日本地球惑星科学連合2014年大会

講演情報

ポスター発表

セッション記号 M (領域外・複数領域) » M-IS ジョイント

[M-IS21_28PO1] 生物地球化学

2014年4月28日(月) 18:15 〜 19:30 3階ポスター会場 (3F)

コンビーナ:*楊 宗興(東京農工大学)、柴田 英昭(北海道大学北方生物圏フィールド科学センター)、大河内 直彦(海洋研究開発機構)、山下 洋平(北海道大学 大学院地球環境科学研究院)

18:15 〜 19:30

[MIS21-P12] 多層モデルを用いた富士山麓森林内部における微量気体フラックスの推定

*新島 宏平1飛弾 勇輝1和田 龍一1望月 智貴2谷 晃2中井 裕一郎3高梨 聡3中野 隆志4高橋 善幸5宮崎 雄三6植山 雅仁7 (1.帝京科学大学、2.静岡県立大学、3.森林総合研究所、4.山梨県環境科学研究所、5.国立環境研究所、6.北海道大学、7.大阪府立大学)

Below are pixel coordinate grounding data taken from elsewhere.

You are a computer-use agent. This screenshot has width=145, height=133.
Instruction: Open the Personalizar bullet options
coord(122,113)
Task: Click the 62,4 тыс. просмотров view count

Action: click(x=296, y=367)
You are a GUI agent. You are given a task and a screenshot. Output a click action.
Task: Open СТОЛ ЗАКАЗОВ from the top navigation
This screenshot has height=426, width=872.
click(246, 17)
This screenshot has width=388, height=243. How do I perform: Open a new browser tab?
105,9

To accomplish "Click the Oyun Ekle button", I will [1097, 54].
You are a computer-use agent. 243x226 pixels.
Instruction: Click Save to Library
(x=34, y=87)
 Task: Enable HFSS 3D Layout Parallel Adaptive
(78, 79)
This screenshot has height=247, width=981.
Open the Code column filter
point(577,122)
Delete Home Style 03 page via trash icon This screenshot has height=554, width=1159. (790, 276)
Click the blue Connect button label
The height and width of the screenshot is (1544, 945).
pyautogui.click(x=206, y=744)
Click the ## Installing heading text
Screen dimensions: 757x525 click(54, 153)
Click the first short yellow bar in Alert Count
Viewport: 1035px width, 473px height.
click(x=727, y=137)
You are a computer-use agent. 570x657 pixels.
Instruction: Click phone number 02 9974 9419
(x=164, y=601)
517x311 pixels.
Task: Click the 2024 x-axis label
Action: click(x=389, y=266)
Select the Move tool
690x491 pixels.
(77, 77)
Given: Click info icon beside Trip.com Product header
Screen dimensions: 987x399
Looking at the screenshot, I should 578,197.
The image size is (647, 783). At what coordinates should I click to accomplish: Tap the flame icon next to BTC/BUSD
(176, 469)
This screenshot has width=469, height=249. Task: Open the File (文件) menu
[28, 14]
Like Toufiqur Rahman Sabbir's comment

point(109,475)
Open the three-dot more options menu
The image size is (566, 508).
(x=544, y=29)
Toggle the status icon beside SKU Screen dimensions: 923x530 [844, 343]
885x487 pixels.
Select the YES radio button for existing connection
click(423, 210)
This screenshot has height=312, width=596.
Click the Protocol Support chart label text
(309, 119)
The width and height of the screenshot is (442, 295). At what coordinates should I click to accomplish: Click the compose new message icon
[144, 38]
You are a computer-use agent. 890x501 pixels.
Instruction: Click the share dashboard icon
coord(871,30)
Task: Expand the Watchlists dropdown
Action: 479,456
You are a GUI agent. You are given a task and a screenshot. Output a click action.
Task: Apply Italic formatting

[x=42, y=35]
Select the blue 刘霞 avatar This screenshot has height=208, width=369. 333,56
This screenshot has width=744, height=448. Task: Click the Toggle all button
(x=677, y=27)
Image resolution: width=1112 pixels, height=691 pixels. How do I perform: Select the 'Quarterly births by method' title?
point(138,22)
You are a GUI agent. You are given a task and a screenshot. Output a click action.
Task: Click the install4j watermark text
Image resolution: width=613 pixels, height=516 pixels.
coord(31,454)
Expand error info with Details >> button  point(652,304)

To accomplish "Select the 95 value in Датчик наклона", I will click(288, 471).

キーワード:森林, 大気, 窒素酸化物, オゾン, VOC, 鉛直分布

大気中に微量存在する微量気体の発生および吸収・沈着は,対流圏における化学反応と放射強制力の変動を通して地球環境に影響を及ぼす。しかしながら微量気体の発生および吸収・沈着過程について十分なデータが蓄積されておらず,なかでも不確定な要素が大きい森林生態系における微量気体の発生・吸収量の時間変動とその要因解明が求められている。2012年夏季に富士山麓二箇所の植生の異なる富士吉田森林気象試験地(森林総合研究所・山梨県環境科学研究所,アカマツ林,樹高22 m)および富士北麓フラックスサイト(国立環境研究所,カラマツ林,樹高22 m)の微気象観測タワーを用いて,約1週間,オゾン(O3),窒素酸化物(NOX),揮発性有機化合物(VOC)の森林内部における高度毎(2 m,10 m,16 m,26 m)の観測を実施した。微量気体の鉛直分布は,物質によって特徴的であり,各物質の森林内部での放出・吸収沈着・反応の特性を反映していると考えられた。
本研究ではこれら物質の鉛直分布の解釈を試みるべく,群落内の微気象を考慮した多層モデル(Inverse MLM: 大阪府立大学 植山雅仁)を用いて,微量気体の鉛直分布から,各部位(樹冠部,枝下,表層部)における放出吸収量を推定した。当モデルでは観測点数に応じた複数の層に分ける必要があり,各部位における放出吸収の特性が分かっているCO2の鉛直分布を用いて,それぞれの層の高さに対応する境界条件を決定した。多層モデルをオゾンに適用した結果,O3の観測期間11日間の夏季9:00-18:00におけるフラックスの平均値を,「+」を放出として,-11.1 ± 4.2 nmol m-2 s-1と推定した。この値は,文献値(観測値:-10.4 ± 0.3 nmol m-2 s-1, Fares et al., 2012)とばらつきの範囲で一致した。森林内部6:00-18:00における樹冠部,枝下,表層部におけるO3の放出・吸収量をそれぞれ,-2.6 ± 3.2 nmol m-2 s-1,0.2 ± 2.9 nmol m-2 s-1,-8.7 ± 5.2 nmol m-2 s-1と推定した。観測期間が短いためばらつきが大きいが,富士北麓カラマツ林では、樹冠部に比べ、表層部におけるO3の吸収・沈着の大きい傾向があることが明らかとなった。これは林床付近に背丈の低い植物が生い茂っていることが原因である可能性が考えられる。

参考文献
S. Fares, R. Weber, J. Park, D. Gentner, J. Karlik, A. Goldstein, 2012. Ozone deposition to an orange orchard: Partitioning between stomatal and non-stomatal sinks. Environmental Pollution 169, 258-266.